An exact copy of every record is the expected answer.

>>>

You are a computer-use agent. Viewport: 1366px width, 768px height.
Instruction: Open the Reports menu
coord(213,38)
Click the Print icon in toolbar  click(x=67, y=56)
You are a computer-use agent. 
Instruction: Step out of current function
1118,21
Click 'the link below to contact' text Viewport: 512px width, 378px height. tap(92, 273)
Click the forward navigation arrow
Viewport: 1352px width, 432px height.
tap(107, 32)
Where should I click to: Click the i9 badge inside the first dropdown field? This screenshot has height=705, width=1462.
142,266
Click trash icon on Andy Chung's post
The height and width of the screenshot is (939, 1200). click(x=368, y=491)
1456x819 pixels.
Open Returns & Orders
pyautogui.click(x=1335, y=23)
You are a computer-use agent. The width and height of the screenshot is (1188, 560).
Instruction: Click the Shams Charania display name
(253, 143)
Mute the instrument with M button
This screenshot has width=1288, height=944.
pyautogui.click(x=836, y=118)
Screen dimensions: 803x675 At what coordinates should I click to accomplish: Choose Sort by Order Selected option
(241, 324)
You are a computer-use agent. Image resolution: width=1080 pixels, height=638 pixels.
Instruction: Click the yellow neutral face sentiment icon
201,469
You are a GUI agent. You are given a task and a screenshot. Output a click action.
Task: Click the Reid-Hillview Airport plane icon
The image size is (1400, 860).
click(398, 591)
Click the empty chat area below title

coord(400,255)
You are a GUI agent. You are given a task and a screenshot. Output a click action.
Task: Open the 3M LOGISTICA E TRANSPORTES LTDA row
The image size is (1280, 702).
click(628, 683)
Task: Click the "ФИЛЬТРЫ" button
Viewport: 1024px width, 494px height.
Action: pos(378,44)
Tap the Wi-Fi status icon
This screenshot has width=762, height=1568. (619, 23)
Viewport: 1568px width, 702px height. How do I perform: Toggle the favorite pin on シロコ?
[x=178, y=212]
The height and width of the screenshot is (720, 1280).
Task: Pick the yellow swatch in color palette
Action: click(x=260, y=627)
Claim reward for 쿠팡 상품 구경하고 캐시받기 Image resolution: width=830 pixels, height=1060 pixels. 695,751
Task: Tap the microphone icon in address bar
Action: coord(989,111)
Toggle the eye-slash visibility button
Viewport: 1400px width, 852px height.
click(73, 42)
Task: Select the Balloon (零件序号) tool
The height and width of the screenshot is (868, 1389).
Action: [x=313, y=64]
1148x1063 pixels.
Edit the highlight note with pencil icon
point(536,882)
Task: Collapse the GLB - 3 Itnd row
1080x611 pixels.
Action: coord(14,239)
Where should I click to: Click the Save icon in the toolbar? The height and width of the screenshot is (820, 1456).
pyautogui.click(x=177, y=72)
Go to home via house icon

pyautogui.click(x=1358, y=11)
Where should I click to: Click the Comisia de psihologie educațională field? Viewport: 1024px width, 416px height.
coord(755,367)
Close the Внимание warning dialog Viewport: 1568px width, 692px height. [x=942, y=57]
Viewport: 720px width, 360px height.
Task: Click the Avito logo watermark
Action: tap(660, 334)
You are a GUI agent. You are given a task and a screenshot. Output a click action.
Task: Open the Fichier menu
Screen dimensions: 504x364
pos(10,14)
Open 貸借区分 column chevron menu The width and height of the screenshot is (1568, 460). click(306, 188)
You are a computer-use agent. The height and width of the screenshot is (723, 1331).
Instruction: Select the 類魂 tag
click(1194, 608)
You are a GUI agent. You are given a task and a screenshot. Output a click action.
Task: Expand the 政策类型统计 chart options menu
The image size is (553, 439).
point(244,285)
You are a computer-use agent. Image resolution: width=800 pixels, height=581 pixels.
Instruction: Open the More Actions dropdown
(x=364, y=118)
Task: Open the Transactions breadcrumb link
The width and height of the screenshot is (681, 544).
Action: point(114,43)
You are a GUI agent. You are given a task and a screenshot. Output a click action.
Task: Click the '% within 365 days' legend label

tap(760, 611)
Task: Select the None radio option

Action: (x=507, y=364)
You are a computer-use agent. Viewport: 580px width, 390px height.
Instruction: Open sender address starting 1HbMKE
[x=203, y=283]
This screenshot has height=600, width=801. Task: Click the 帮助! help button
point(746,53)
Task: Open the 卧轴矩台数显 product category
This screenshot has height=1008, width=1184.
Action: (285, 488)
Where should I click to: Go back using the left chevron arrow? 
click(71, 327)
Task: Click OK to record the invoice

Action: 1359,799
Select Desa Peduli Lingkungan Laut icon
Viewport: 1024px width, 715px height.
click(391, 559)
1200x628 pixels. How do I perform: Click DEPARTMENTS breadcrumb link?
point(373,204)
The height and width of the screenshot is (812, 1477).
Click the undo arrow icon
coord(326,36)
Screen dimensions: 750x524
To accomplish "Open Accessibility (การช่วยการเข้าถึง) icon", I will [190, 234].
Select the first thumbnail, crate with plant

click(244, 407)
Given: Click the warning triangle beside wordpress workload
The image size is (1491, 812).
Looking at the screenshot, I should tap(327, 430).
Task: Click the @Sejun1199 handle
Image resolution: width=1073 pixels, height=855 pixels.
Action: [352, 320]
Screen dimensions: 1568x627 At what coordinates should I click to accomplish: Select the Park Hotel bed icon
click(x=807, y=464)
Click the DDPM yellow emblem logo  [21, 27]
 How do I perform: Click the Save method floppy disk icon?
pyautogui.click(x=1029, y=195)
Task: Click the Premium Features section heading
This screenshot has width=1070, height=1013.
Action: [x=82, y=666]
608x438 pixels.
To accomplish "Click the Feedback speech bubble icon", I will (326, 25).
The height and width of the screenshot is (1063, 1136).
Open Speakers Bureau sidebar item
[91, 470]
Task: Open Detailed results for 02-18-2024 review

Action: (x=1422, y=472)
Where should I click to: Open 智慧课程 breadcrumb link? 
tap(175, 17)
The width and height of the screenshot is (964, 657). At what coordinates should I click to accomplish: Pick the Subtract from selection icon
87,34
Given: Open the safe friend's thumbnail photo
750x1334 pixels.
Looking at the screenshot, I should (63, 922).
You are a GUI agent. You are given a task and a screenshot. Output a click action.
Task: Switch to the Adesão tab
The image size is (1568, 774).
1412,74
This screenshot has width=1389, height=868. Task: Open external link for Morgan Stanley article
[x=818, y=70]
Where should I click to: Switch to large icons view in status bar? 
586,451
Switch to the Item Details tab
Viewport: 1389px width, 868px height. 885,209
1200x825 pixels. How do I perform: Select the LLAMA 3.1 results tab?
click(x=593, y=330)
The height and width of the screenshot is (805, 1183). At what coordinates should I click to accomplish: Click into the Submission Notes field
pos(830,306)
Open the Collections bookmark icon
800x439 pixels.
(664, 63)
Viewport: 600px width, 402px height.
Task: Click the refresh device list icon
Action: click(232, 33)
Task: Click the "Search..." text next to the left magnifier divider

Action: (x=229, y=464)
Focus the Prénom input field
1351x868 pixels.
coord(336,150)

<<<

● **Solution to this exercise**:
You are a computer-use agent. Viewport: 1366px width, 768px height.
Instruction: Open the Reports menu
coord(213,38)
Click the Print icon in toolbar  click(x=67, y=56)
You are a computer-use agent. 
Instruction: Step out of current function
1118,21
Click 'the link below to contact' text Viewport: 512px width, 378px height. tap(92, 273)
Click the forward navigation arrow
Viewport: 1352px width, 432px height.
tap(107, 32)
Where should I click to: Click the i9 badge inside the first dropdown field? This screenshot has height=705, width=1462.
142,266
Click trash icon on Andy Chung's post
The height and width of the screenshot is (939, 1200). click(x=368, y=491)
1456x819 pixels.
Open Returns & Orders
pyautogui.click(x=1335, y=23)
You are a computer-use agent. The width and height of the screenshot is (1188, 560).
Instruction: Click the Shams Charania display name
(253, 143)
Mute the instrument with M button
This screenshot has width=1288, height=944.
pyautogui.click(x=836, y=118)
Screen dimensions: 803x675 At what coordinates should I click to accomplish: Choose Sort by Order Selected option
(241, 324)
You are a computer-use agent. Image resolution: width=1080 pixels, height=638 pixels.
Instruction: Click the yellow neutral face sentiment icon
201,469
You are a GUI agent. You are given a task and a screenshot. Output a click action.
Task: Click the Reid-Hillview Airport plane icon
The image size is (1400, 860).
click(398, 591)
Click the empty chat area below title

coord(400,255)
You are a GUI agent. You are given a task and a screenshot. Output a click action.
Task: Open the 3M LOGISTICA E TRANSPORTES LTDA row
The image size is (1280, 702).
click(628, 683)
Task: Click the "ФИЛЬТРЫ" button
Viewport: 1024px width, 494px height.
Action: pos(378,44)
Tap the Wi-Fi status icon
This screenshot has width=762, height=1568. (619, 23)
Viewport: 1568px width, 702px height. How do I perform: Toggle the favorite pin on シロコ?
[x=178, y=212]
The height and width of the screenshot is (720, 1280).
Task: Pick the yellow swatch in color palette
Action: click(x=260, y=627)
Claim reward for 쿠팡 상품 구경하고 캐시받기 Image resolution: width=830 pixels, height=1060 pixels. 695,751
Task: Tap the microphone icon in address bar
Action: coord(989,111)
Toggle the eye-slash visibility button
Viewport: 1400px width, 852px height.
click(73, 42)
Task: Select the Balloon (零件序号) tool
The height and width of the screenshot is (868, 1389).
Action: [x=313, y=64]
1148x1063 pixels.
Edit the highlight note with pencil icon
point(536,882)
Task: Collapse the GLB - 3 Itnd row
1080x611 pixels.
Action: coord(14,239)
Where should I click to: Click the Save icon in the toolbar? The height and width of the screenshot is (820, 1456).
pyautogui.click(x=177, y=72)
Go to home via house icon

pyautogui.click(x=1358, y=11)
Where should I click to: Click the Comisia de psihologie educațională field? Viewport: 1024px width, 416px height.
coord(755,367)
Close the Внимание warning dialog Viewport: 1568px width, 692px height. [x=942, y=57]
Viewport: 720px width, 360px height.
Task: Click the Avito logo watermark
Action: tap(660, 334)
You are a GUI agent. You are given a task and a screenshot. Output a click action.
Task: Open the Fichier menu
Screen dimensions: 504x364
pos(10,14)
Open 貸借区分 column chevron menu The width and height of the screenshot is (1568, 460). click(306, 188)
You are a computer-use agent. The height and width of the screenshot is (723, 1331).
Instruction: Select the 類魂 tag
click(1194, 608)
You are a GUI agent. You are given a task and a screenshot. Output a click action.
Task: Expand the 政策类型统计 chart options menu
The image size is (553, 439).
point(244,285)
You are a computer-use agent. Image resolution: width=800 pixels, height=581 pixels.
Instruction: Open the More Actions dropdown
(x=364, y=118)
Task: Open the Transactions breadcrumb link
The width and height of the screenshot is (681, 544).
Action: point(114,43)
You are a GUI agent. You are given a task and a screenshot. Output a click action.
Task: Click the '% within 365 days' legend label

tap(760, 611)
Task: Select the None radio option

Action: (x=507, y=364)
You are a computer-use agent. Viewport: 580px width, 390px height.
Instruction: Open sender address starting 1HbMKE
[x=203, y=283]
This screenshot has height=600, width=801. Task: Click the 帮助! help button
point(746,53)
Task: Open the 卧轴矩台数显 product category
This screenshot has height=1008, width=1184.
Action: (285, 488)
Where should I click to: Go back using the left chevron arrow? 
click(71, 327)
Task: Click OK to record the invoice

Action: 1359,799
Select Desa Peduli Lingkungan Laut icon
Viewport: 1024px width, 715px height.
click(391, 559)
1200x628 pixels. How do I perform: Click DEPARTMENTS breadcrumb link?
point(373,204)
The height and width of the screenshot is (812, 1477).
Click the undo arrow icon
coord(326,36)
Screen dimensions: 750x524
To accomplish "Open Accessibility (การช่วยการเข้าถึง) icon", I will [190, 234].
Select the first thumbnail, crate with plant

click(244, 407)
Given: Click the warning triangle beside wordpress workload
The image size is (1491, 812).
Looking at the screenshot, I should tap(327, 430).
Task: Click the @Sejun1199 handle
Image resolution: width=1073 pixels, height=855 pixels.
Action: [352, 320]
Screen dimensions: 1568x627 At what coordinates should I click to accomplish: Select the Park Hotel bed icon
click(x=807, y=464)
Click the DDPM yellow emblem logo  [21, 27]
 How do I perform: Click the Save method floppy disk icon?
pyautogui.click(x=1029, y=195)
Task: Click the Premium Features section heading
This screenshot has width=1070, height=1013.
Action: [x=82, y=666]
608x438 pixels.
To accomplish "Click the Feedback speech bubble icon", I will (326, 25).
The height and width of the screenshot is (1063, 1136).
Open Speakers Bureau sidebar item
[91, 470]
Task: Open Detailed results for 02-18-2024 review

Action: (x=1422, y=472)
Where should I click to: Open 智慧课程 breadcrumb link? 
tap(175, 17)
The width and height of the screenshot is (964, 657). At what coordinates should I click to accomplish: Pick the Subtract from selection icon
87,34
Given: Open the safe friend's thumbnail photo
750x1334 pixels.
Looking at the screenshot, I should (63, 922).
You are a GUI agent. You are given a task and a screenshot. Output a click action.
Task: Switch to the Adesão tab
The image size is (1568, 774).
1412,74
This screenshot has width=1389, height=868. Task: Open external link for Morgan Stanley article
[x=818, y=70]
Where should I click to: Switch to large icons view in status bar? 
586,451
Switch to the Item Details tab
Viewport: 1389px width, 868px height. 885,209
1200x825 pixels. How do I perform: Select the LLAMA 3.1 results tab?
click(x=593, y=330)
The height and width of the screenshot is (805, 1183). At what coordinates should I click to accomplish: Click into the Submission Notes field
pos(830,306)
Open the Collections bookmark icon
800x439 pixels.
(664, 63)
Viewport: 600px width, 402px height.
Task: Click the refresh device list icon
Action: click(232, 33)
Task: Click the "Search..." text next to the left magnifier divider

Action: (x=229, y=464)
Focus the Prénom input field
1351x868 pixels.
coord(336,150)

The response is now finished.